Open Platform

Posted 1 year, 3 months ago at 9:55 am. 0 comments

Platform, from the Open University is live.  Tagline Chat/Chill/Connect.  It’s introduction is timely given that we are currently having a group discussion on my T175 Living in a Networked World course on Social Networking and whether it enhances personal relationships.  Which I’m kind of finding like any question that is asked about a tool it all depends on how you use it.  Screwdiver: flat pack furniture assembly or murder weapon?  Still we are having fun already falling into the regimented lines of Facebook: love it or loathe it.  The coreography of this discussion is rather entrenched by now, maybe someone will find someway to find a different angle on it, yes you are right I could try I suppose.

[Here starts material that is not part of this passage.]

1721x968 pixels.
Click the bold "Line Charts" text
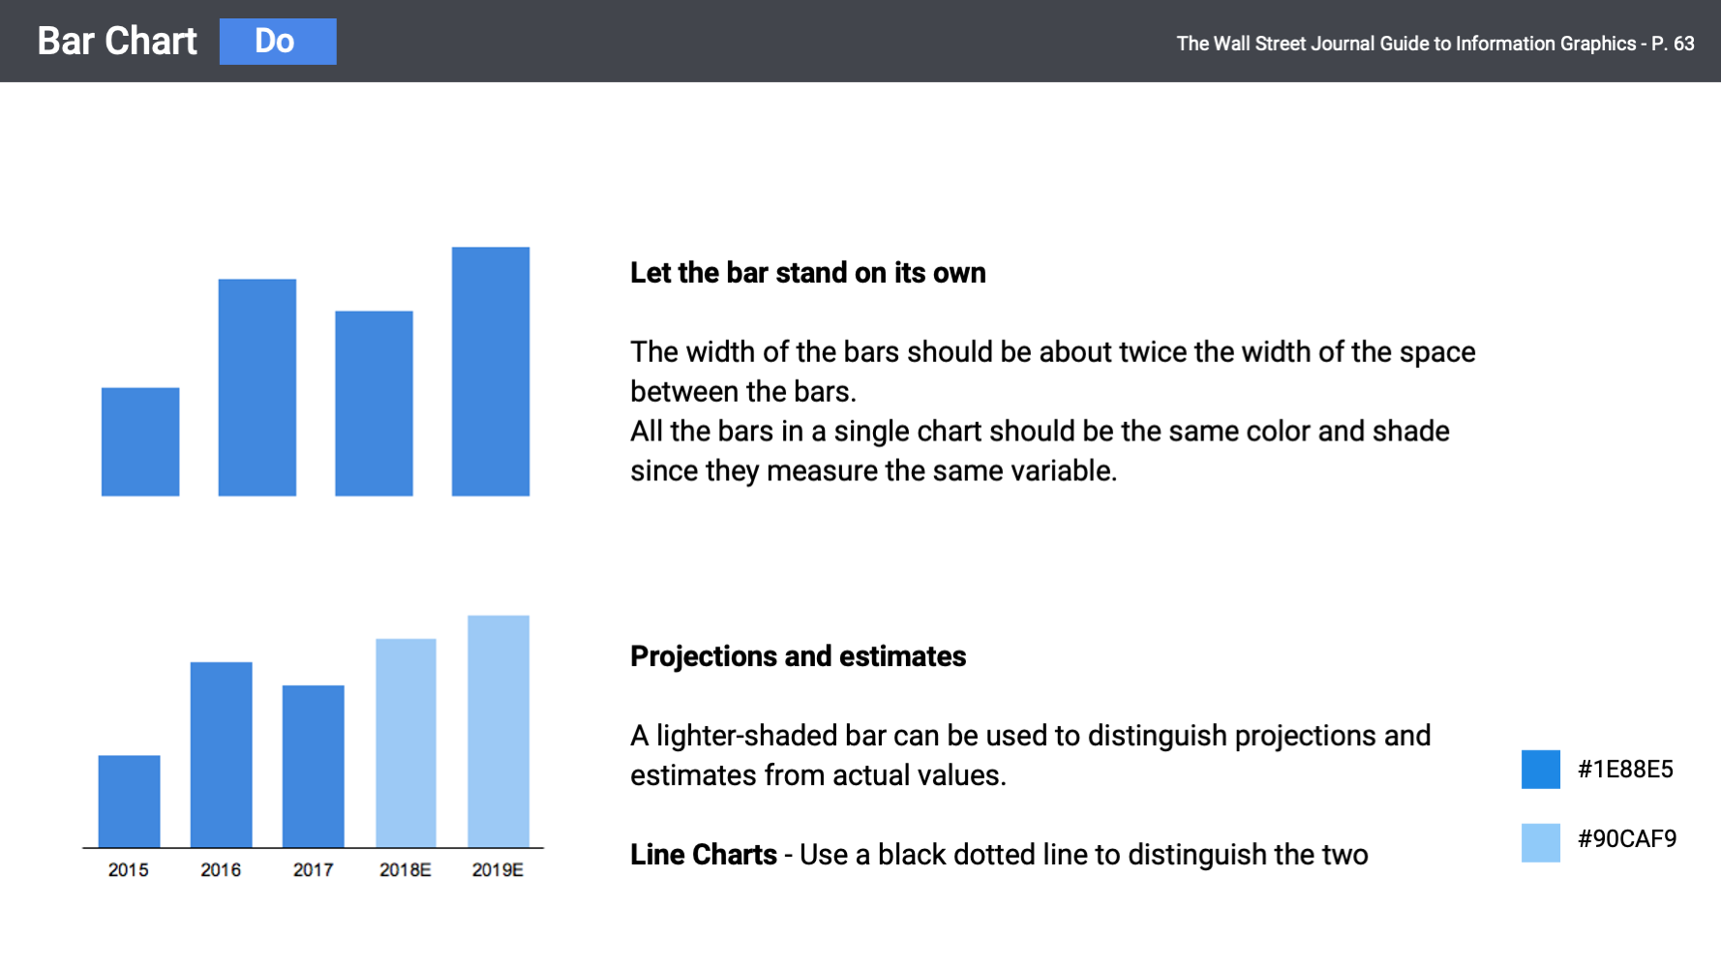point(704,855)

So where does Platform fit in?  A university hosting a social networking platform that is open to the world, not just the OU community.  This means you ahve to create a new account to use it, but you can associate you OU comuter username with it that suggests they may hang some useful student specific functionality off it at some point.  For now the question remains why go here and not student home?  why go here and not Facebook, or MySpace, or the BBC?

It has news, possibly the most interesting section.  Universities are on the whole really bad at news.  Those dull official press releases we put out.  When actually universities are absolute engines of really interesting bits of information.  Here the OU are doing a good job of getting their academics talking about the things that interest people: from climate change and economic crisis, to what the X Factor is all about.  I think this is what Academics should be doing, helping ordinary people navigate life, not just publish their views in academic journals and forums, inaccessible to the non-scholarly.  How much recognition this sort of activity will get in the REF is another matter ;-) Not sure user valued research includes YouTube diaries.

There’s also blogs.  Academics don’t just spend their lives in labs and libraries you know, they also blog, as to students and other guest columnists.  Again their is nothing readically new here, but it provides another way to describe the OU experience.  I particularly like the student blog.  One of the things about the OU is it’s students rarely meet except in samll tutorial or study groups.  Many students make friends for life through the OU, but many may rarely come into contat with other students, so the OU student experience has to be shared in a totally different way.

Interestingly, at UCISA CISG it was suggested this may increasingly be a problem for traditional campus universities to.  As we get more efficient at our administrative process (really we do!), and have things like online signup and registration, students are already enrolled before they even get here.  What do do with that time from early August until they get here in September?  How to lubricate the social wheels when there aren’t any queues to stand in and make those initial friendships.  Campus portals, social ones not just administrative ones, are becoming more important in generating a sense of community.  I guess this is the WHY? for the OU Platform.  It not only provides a sense of community, outside of FirstClass, it provides a sense of community that can unite all of the OU stakeholders: students, academics, prospective students, alumni, businesses and the broader community.

The other three sections are Join In, for forum discussion (“Can women be single and happy?”), Campus, which is the about the university bit, and Time Out, which is the fun bit with competitions, games, clubs and societies and the reminder that universities do play a vital social, not just intellectual role.

Just on the technical side ot does allow you to associate OpenIDs with your account for login, but unfortunately keeps telling me my OpenID is not valid.  Only one little flaw.  Overall this is an interesting venture from the OU, and we may well see other institutions trying a similar thing.  Ultimately they will all thrive, or fade on their content, and their ability to generate community, that is distinctive enough to divert people from the big consumer offerings that already exist.